- **Your assignment**
Filter the lines below, keeping each one that holds "will".

- **Records supplied**
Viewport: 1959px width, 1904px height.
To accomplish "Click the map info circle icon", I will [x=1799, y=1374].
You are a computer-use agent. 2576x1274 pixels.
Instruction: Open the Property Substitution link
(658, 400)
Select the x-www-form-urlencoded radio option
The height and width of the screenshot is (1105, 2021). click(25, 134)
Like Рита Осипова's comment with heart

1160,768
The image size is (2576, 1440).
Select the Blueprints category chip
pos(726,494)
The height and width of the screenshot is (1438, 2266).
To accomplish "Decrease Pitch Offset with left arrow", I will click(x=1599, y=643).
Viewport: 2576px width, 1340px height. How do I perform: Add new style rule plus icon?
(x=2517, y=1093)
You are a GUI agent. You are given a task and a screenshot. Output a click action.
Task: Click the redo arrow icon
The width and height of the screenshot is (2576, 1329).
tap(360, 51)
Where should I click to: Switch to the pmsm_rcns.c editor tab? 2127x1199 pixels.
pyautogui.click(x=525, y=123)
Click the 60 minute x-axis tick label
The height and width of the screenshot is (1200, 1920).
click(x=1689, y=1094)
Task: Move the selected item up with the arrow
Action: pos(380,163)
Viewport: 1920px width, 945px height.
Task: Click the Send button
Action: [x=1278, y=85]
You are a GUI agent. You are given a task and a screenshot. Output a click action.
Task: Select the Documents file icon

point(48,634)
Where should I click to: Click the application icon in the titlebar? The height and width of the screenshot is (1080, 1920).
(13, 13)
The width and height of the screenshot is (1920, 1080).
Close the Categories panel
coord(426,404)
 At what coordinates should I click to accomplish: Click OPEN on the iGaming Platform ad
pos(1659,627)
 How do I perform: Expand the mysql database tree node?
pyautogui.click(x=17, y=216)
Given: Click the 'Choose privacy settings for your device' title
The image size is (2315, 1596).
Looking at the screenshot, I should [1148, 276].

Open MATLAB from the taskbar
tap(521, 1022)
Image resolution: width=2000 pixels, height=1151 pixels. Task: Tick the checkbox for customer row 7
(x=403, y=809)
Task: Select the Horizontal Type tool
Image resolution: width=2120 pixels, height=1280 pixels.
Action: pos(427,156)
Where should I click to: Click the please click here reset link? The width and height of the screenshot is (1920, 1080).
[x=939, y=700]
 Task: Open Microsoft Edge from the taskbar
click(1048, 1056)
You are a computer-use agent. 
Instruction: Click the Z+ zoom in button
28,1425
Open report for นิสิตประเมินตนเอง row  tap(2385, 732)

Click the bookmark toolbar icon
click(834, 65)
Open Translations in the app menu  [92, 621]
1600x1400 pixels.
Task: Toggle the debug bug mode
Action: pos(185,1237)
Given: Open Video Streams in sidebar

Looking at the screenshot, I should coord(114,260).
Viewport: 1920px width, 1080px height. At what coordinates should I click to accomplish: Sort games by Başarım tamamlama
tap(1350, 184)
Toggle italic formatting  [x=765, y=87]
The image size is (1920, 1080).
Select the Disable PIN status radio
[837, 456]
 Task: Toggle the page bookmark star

- **Task result**
To accomplish "Click the map info circle icon", I will [x=1799, y=1374].
To accomplish "Decrease Pitch Offset with left arrow", I will click(x=1599, y=643).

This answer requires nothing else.